Descriptors input tags, appearing in green under the title of each baseline descriptor, are used to categorize its type of model input based on its nature, there are 7 different types:

  • Model Intrinsic: when the baseline descriptor is assumed to have an unique value independent of the individual
  • Patient Descriptor Known: when the baseline descriptor is assumed to have a value specific to each individual and whose values are known for each of them
  • Patient Descriptor Partially Known: when the baseline descriptor is assumed to have a value specific to each individual and whose value are not known for each of them but whose distribution is known
  • Patient Descriptor Unknown: when the baseline descriptor is assumed to have a value specific to each individual and whose distribution is not known
  • Formulaic: when the baseline descriptor is a formula whose value depends on the value of other parameter(s)
  • Protocol Specific: when the baseline descriptor does not possess an intrinsic value for each individual but whose value depends on external factors that may be changed in scenarios
  • Technical: when the baseline descriptor is not a biological parameter and does not fit into one of the above descriptions

Input tags cannot be edited in a Vpop Design.

Step 2: Edit Correlations

Before creating a virtual population of patients from your Vpop Design, you also have the possibility to edit correlations between several descriptors for which you have defined a distribution. Correlations are statistical rules on the relations between two descriptors based on what is generally observable in a population (from the literature, from internal knowledge...). For instance, a positive correlation between the sex type (male in this example) and a smoking status (smoker / non-smoker) would indicate that in the population generated we would observe more male than female smoking (virtual) patients. You can create as many correlations pairs as you feel relevant for your design.

create vpop

Step 3: Create a Virtual Population ('Vpop')
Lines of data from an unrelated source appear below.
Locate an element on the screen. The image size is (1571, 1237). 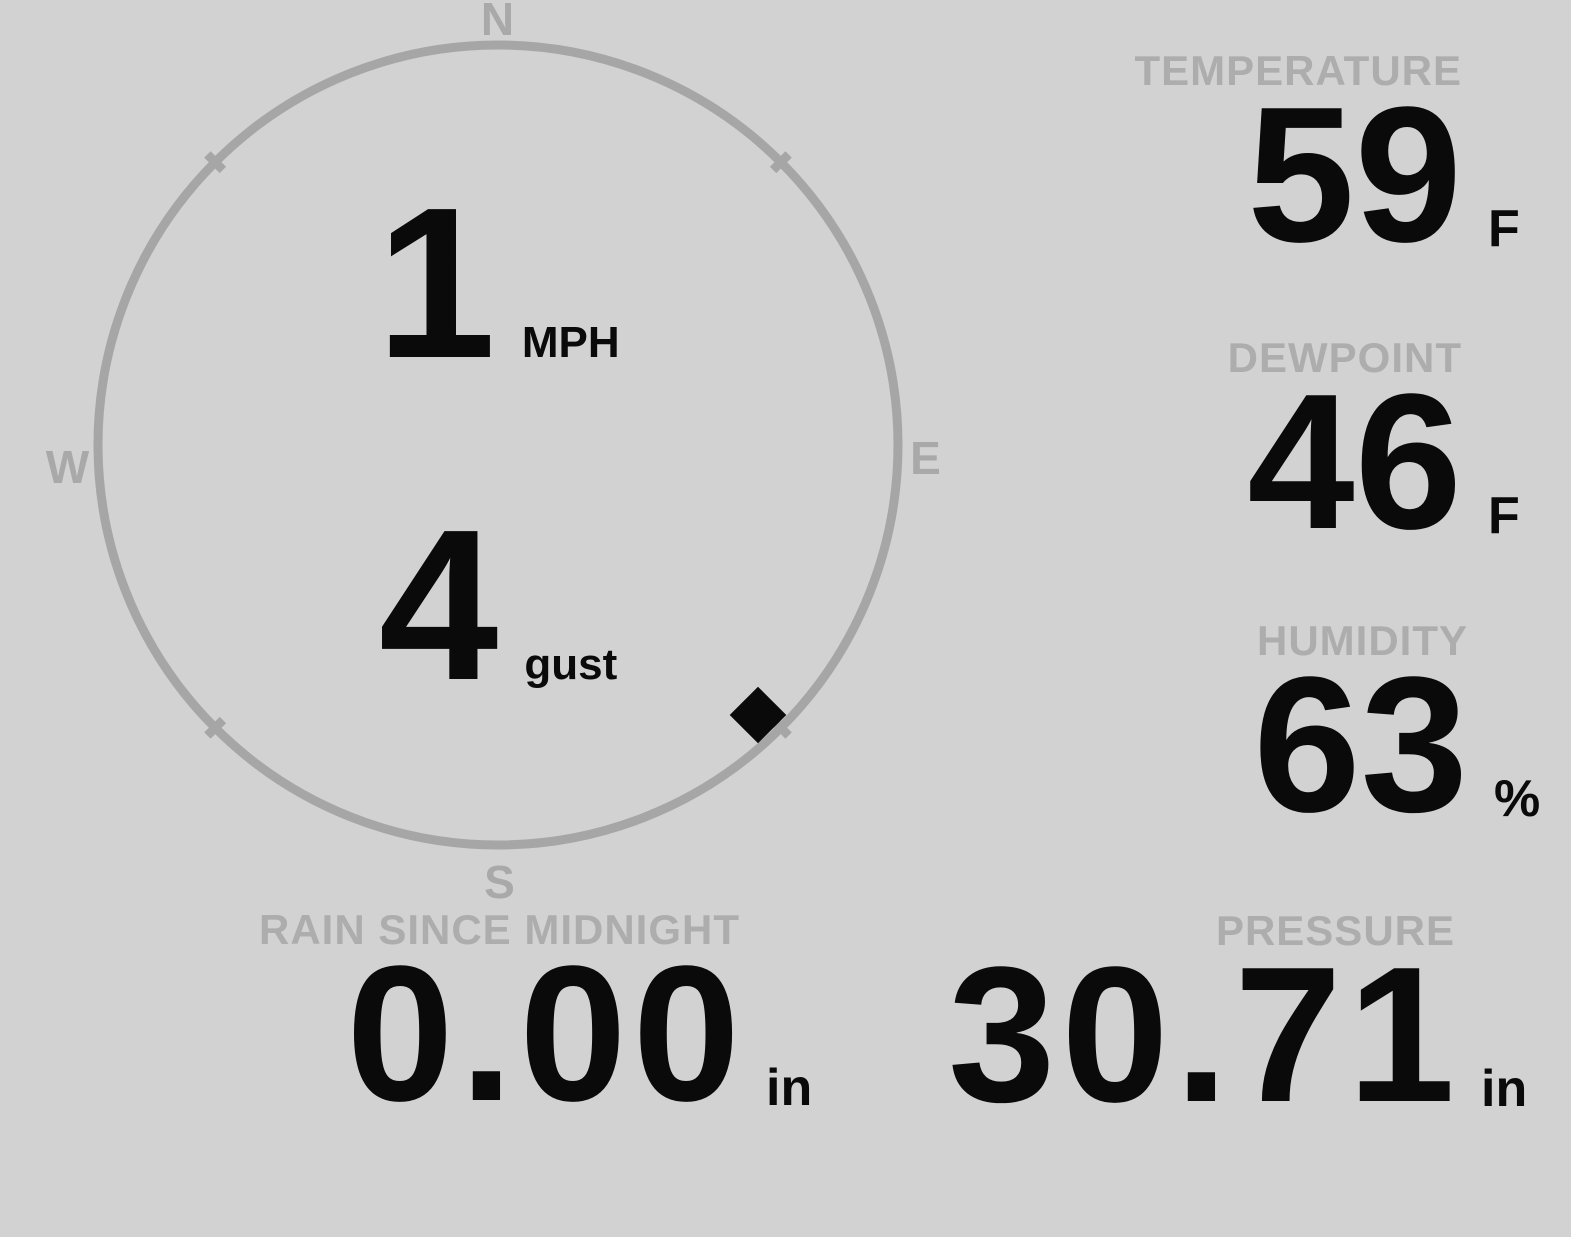
dewpoint-value: 46 is located at coordinates (1354, 461).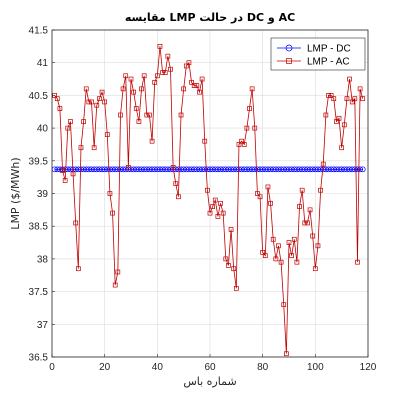  I want to click on x-tick-label: 60, so click(210, 368). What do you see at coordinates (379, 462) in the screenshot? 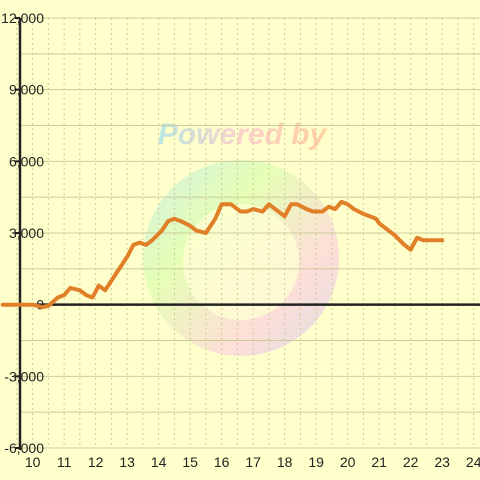
I see `x-tick-label: 21` at bounding box center [379, 462].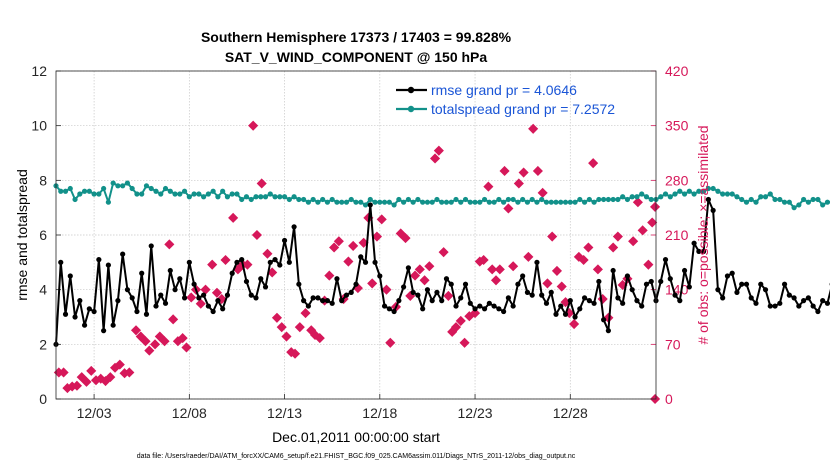  Describe the element at coordinates (39, 71) in the screenshot. I see `y-left-tick-label: 12` at that location.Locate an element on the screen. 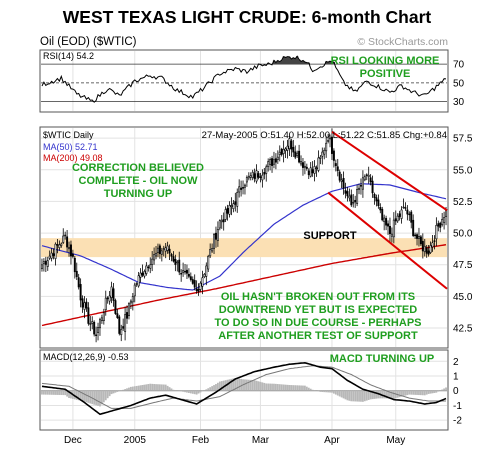 The width and height of the screenshot is (494, 453). macd-annotation: MACD TURNING UP is located at coordinates (382, 359).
Once you feel that you have the right virtual population design, you can start creating your virtual patients cohorts (each cohort is called a Vpop in jinkō). You can create as many Vpops as you want to explore and run trials with different variations of populations.

For each new Vpop, you need to chose a name and optional description, and a size (number of patients) and a seed. The seed is typically used for reproducibility of data: the sames Vpop design with the same size and the same seed will give exactly the same Vpop, and changing the seed allows to re-sample a population using the same codistribution. You can also select the Variance reduction option, which allows to reduce by half the number of samples drawn by using the antithetic path. 

Once you have created a Vpop, you can visualize its distribution over the theoretical distributions of your design, in order to verify that the distributions used in order to create your vpop correctly follow the intended design. If not, you may want to use a larger size. 


Congratulations! You can now use your virtual population to simulate a trial!